One risk of extinction is that when a species disappears, its absence could disrupt other parts of the ecosystem if, say, it was the primary food source for a particular animal. But even if other species can fill the newly extinct species' ecological niche, something specific will still be lost: its genetics.

“Every species that is lost, I think it's fair to say, is a treasure that is gone forever,” says Ruth Shaw, a professor of ecology, evolution, and behavior at the University of Minnesota. Each species is genetically unique, she says, and “the diversity that we have came about through just awe-inspiring expanses of time, and is not replaceable in any kind of a time frame that we can understand.” 

Preserving one-of-a-kind genetics is one of the reasons that Perlman and other botanists around the world collect seeds and cuttings of rare plants that can be stored in seed banks, tissue preservation facilities, or at least grown in captivity.
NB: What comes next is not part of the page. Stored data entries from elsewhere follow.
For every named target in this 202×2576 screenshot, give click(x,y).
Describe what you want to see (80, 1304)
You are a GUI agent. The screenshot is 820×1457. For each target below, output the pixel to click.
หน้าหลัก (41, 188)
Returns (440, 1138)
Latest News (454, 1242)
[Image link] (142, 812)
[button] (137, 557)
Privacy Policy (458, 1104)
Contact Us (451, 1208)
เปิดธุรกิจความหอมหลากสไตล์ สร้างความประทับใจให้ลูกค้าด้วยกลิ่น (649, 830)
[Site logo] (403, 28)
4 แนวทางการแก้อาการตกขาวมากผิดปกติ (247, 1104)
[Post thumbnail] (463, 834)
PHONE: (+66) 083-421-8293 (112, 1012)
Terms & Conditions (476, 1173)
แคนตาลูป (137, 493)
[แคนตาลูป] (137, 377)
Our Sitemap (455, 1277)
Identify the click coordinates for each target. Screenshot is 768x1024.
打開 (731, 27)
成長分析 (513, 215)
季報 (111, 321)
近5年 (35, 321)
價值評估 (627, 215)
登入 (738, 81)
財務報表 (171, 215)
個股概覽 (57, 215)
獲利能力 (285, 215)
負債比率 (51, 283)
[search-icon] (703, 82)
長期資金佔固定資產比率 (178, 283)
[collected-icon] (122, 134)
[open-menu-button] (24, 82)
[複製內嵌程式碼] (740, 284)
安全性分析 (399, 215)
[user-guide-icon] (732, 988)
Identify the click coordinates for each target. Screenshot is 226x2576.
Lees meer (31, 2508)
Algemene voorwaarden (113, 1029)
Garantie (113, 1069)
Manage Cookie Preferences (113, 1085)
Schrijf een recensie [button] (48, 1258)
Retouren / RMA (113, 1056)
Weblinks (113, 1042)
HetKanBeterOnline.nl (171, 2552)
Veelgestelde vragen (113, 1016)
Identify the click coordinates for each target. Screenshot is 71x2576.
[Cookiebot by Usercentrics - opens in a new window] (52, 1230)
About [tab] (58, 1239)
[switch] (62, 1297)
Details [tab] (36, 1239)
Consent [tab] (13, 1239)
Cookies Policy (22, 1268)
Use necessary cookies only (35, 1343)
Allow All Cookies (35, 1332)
Eva Botkin-Kowacki/The Christian Science Monitor
Brighamia insignis once grew all over the cliffs of the Na Pali coast on the Hawaiian island of Kauai. But after two hurricanes slammed the island, just one plant is known to remain in the wild. But the plant, sometimes called vulcan palm or cabbage on a stick, lives on in homes across Europe as a houseplant, thanks to Steve Perlman's seed collection efforts. Some, like these pictured, grow in nurseries at the National Tropical Botanical Garden on the island of Kauai in Hawaii.
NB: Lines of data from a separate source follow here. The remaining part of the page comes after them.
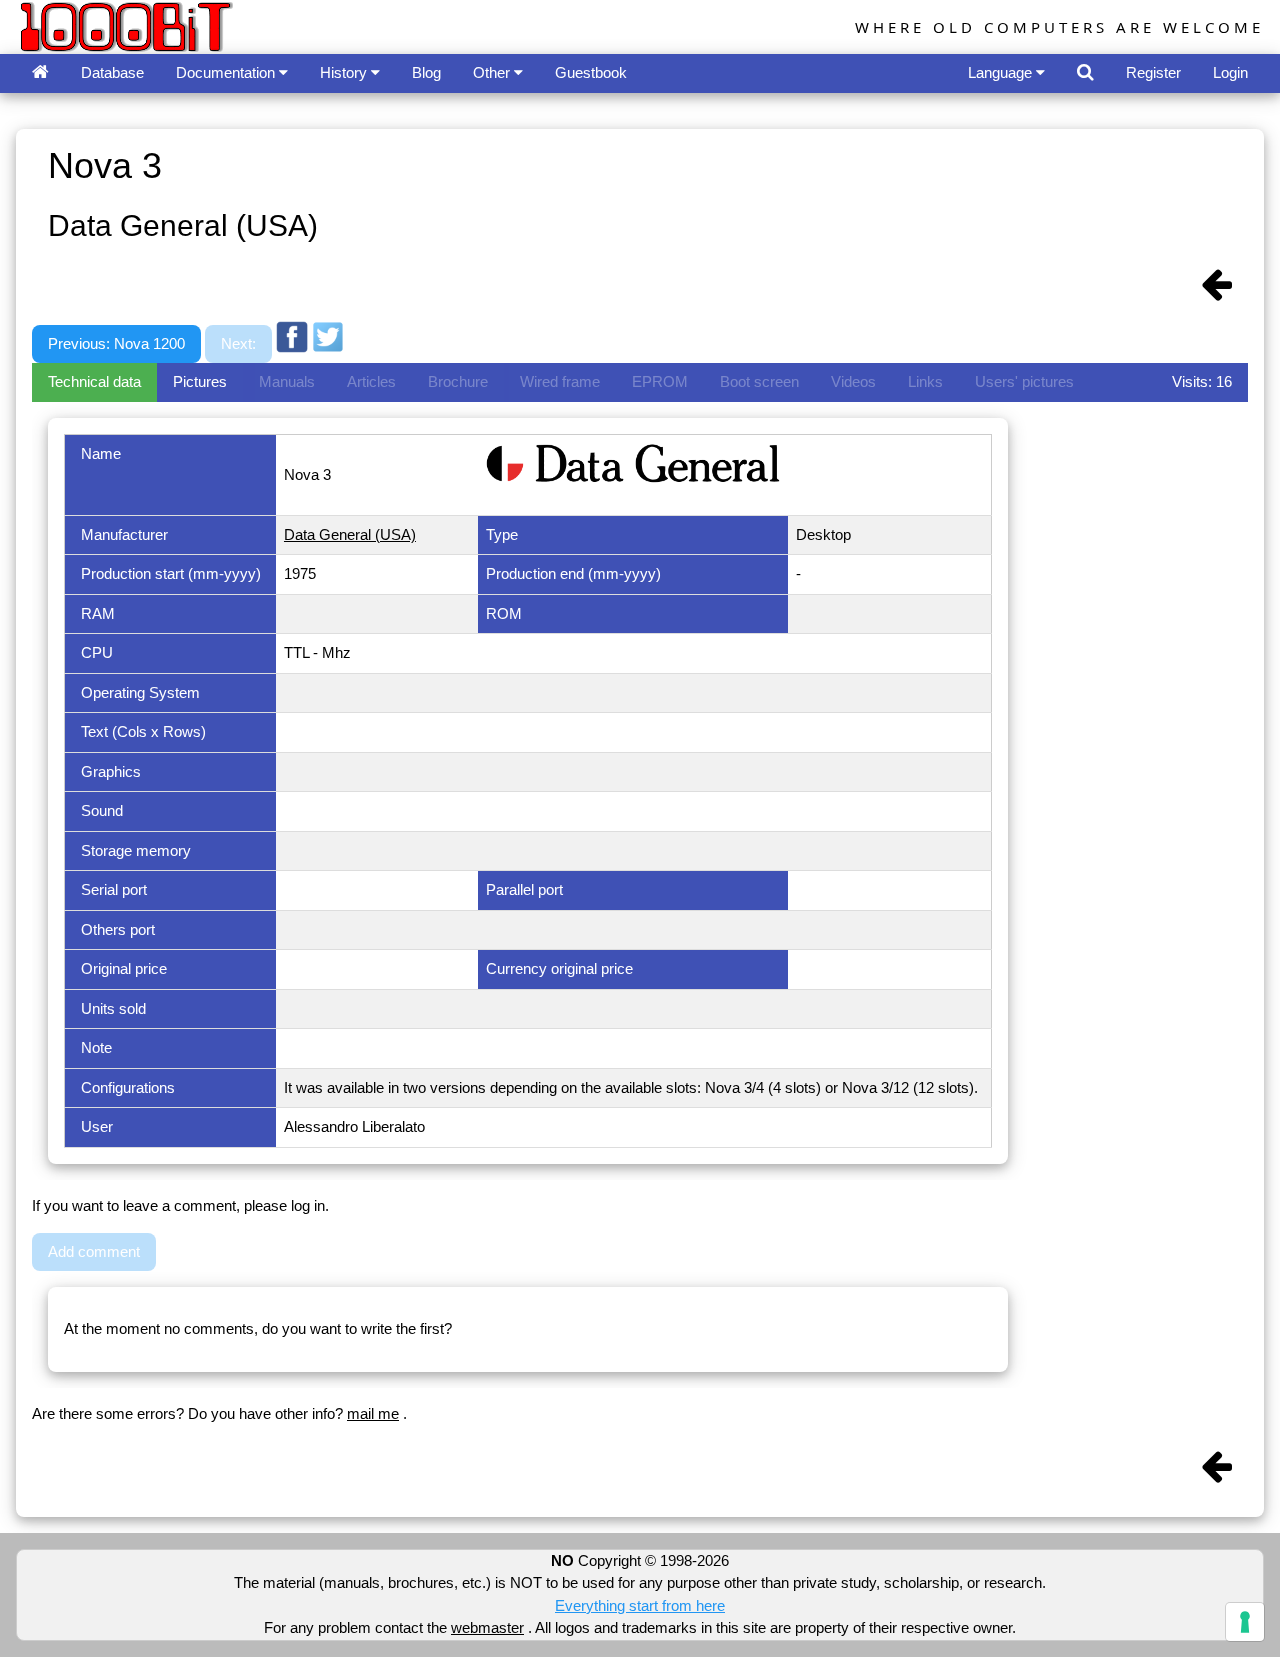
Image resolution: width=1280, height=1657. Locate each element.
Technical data (94, 381)
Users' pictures (1024, 381)
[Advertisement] (712, 303)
But the value of the genetics of the world's flora goes beyond simply being impressed by the feat of evolution that led up to today. Having a variety of plant genetics to draw from could be useful to scientists in the future who want to innovate in agriculture, pharmaceuticals, or to produce other plant-based products, says Stuart Thompson, a senior lecturer in plant biochemistry at the University of Westminster.
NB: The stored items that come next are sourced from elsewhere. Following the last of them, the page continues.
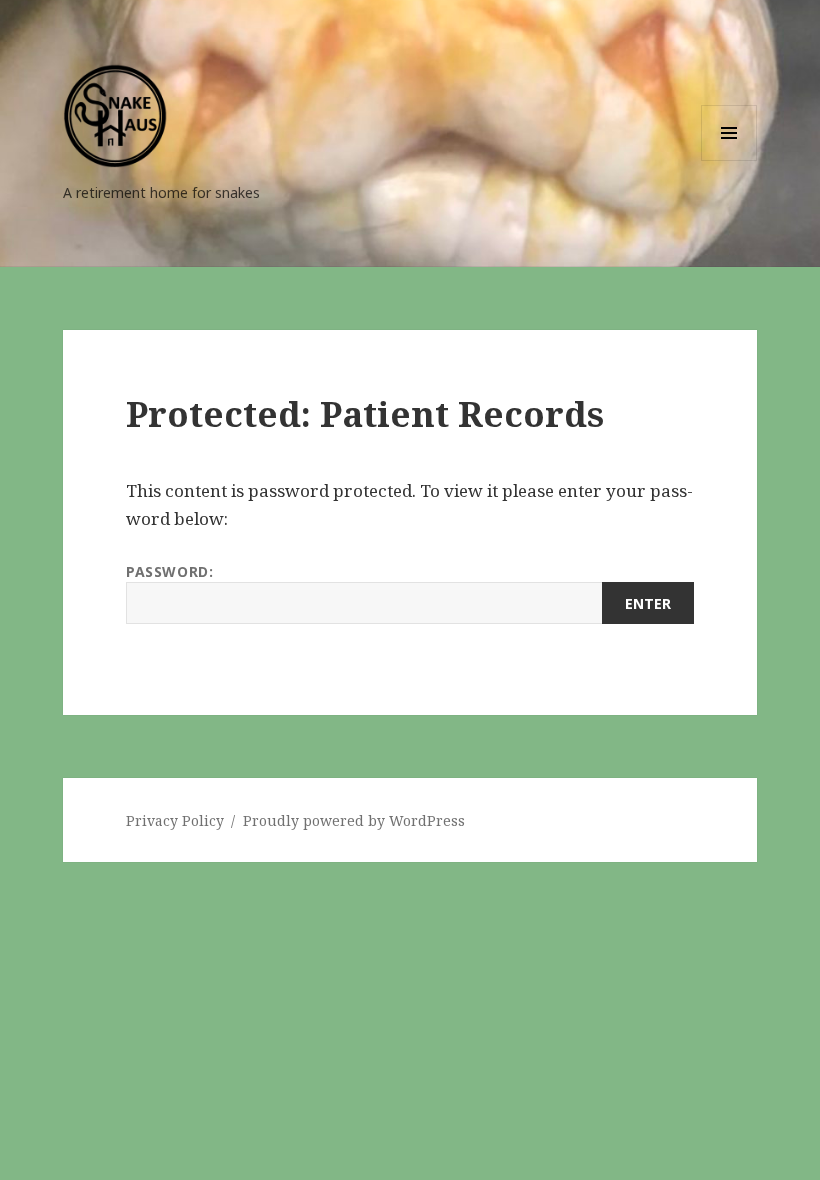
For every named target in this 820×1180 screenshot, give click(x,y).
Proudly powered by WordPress (354, 820)
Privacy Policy (175, 820)
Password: (169, 571)
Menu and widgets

Large seed banks, like the Svalbard Global Seed Vault in Norway, contain many seeds from agricultural crops, as the world's population is currently at about 7.5 billion and is expected to continue rising quickly. With many mouths to feed, Dr. Thompson says, scientists may need to breed new genetics into agricultural crop species to make them more resilient or more productive. But if key genetic diversity is lost, that won't be possible.

Furthermore, he adds, "we could potentially be making use of non-agricultural species to facilitate agricultural innovation." As such, scientists might not know what plant species should be preserved. Some inedible plant could perhaps contain the genetics to revolutionize agriculture, but researchers need its genetics to be able to figure that out.

In that sense, the potential benefits of preserving a species is immeasurable. And so, day in and day out, Perlman heads for the cliffs, following his intuition and clues offered by the natural world to save as many species as he can access. 

As a young botanist, Perlman noticed that goats and other grazers that were ravaging Hawaiian plants couldn't reach the steepest cliffs. He surmised that those cliff faces might harbor some of the islands’ rarest species. And so Perlman and his field partner Kenneth Wood have become pioneers of extreme exploratory botany, armed with deep reverence for every species they encounter – and little regard for their own safety. 

“I'm not really thinking that I'm going to be dying because I'm on the cliffs,” Perlman says.

For him, saving plant species is all about responsibility. “I don't want to lose any of these species that are unique and so beautiful,” he says. “It's part of my responsibility to try and keep them all alive.”